Scopoletin is a coumarin synthesized by diverse medicinal and edible plants, which plays a vital role as a therapeutic and chemopreventive agent in the treatment of a variety of diseases. In this review, an overview of the pharmacology, pharmacokinetics, and toxicity of scopoletin is provided. In addition, the prospects and outlook for future studies are appraised. Scopoletin is indicated to have antimicrobial, anticancer, anti-inflammation, anti-angiogenesis, anti-oxidation, antidiabetic, antihypertensive, hepatoprotective, and neuroprotective properties and immunomodulatory effects in both and experimental trials.

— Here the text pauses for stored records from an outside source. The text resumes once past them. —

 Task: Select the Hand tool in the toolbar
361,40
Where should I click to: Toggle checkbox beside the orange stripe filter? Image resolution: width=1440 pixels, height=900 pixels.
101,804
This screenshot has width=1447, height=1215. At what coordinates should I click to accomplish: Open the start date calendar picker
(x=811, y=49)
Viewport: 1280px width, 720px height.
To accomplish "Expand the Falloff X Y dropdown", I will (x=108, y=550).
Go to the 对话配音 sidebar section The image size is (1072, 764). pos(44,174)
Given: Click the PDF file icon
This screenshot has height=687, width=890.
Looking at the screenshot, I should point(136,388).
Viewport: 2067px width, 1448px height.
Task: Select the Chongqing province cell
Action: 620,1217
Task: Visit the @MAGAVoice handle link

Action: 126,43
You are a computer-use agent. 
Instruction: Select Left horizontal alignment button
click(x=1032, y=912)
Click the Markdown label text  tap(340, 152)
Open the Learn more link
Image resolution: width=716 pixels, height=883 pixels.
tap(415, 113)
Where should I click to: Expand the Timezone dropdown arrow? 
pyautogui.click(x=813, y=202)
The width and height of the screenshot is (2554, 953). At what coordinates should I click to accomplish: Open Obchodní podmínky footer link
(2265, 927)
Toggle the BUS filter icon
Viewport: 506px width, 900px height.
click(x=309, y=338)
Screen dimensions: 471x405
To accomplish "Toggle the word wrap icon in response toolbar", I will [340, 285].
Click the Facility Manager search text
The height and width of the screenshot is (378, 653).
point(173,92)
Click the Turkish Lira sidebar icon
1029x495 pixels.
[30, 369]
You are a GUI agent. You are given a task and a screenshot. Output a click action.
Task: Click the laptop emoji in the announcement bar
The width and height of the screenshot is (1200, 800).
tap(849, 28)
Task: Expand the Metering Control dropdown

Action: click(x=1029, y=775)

In addition, it is an inhibitor of various enzymes, including choline acetyltransferase, acetylcholinesterase, and monoamine oxidase. Pharmacokinetic studies have demonstrated the low bioavailability, rapid absorption, and extensive metabolism of scopoletin. These properties may be associated with its poor solubility in aqueous media. In addition, toxicity research indicates the non-toxicity of scopoletin to most cell types tested to date, suggesting that scopoletin will neither induce treatment-associated mortality nor abnormal performance with the test dose. Considering its favorable pharmacological activities, scopoletin has the potential to act as a drug candidate in the treatment of cancer, liver disease, diabetes, neurodegenerative disease, and mental disorders. In view of its merits and limitations, scopoletin is a suitable lead compound for the development of new, efficient, and low-toxicity derivatives. Additional studies are needed to explore its molecular mechanisms and targets, verify its toxicity, and promote its oral bioavailability.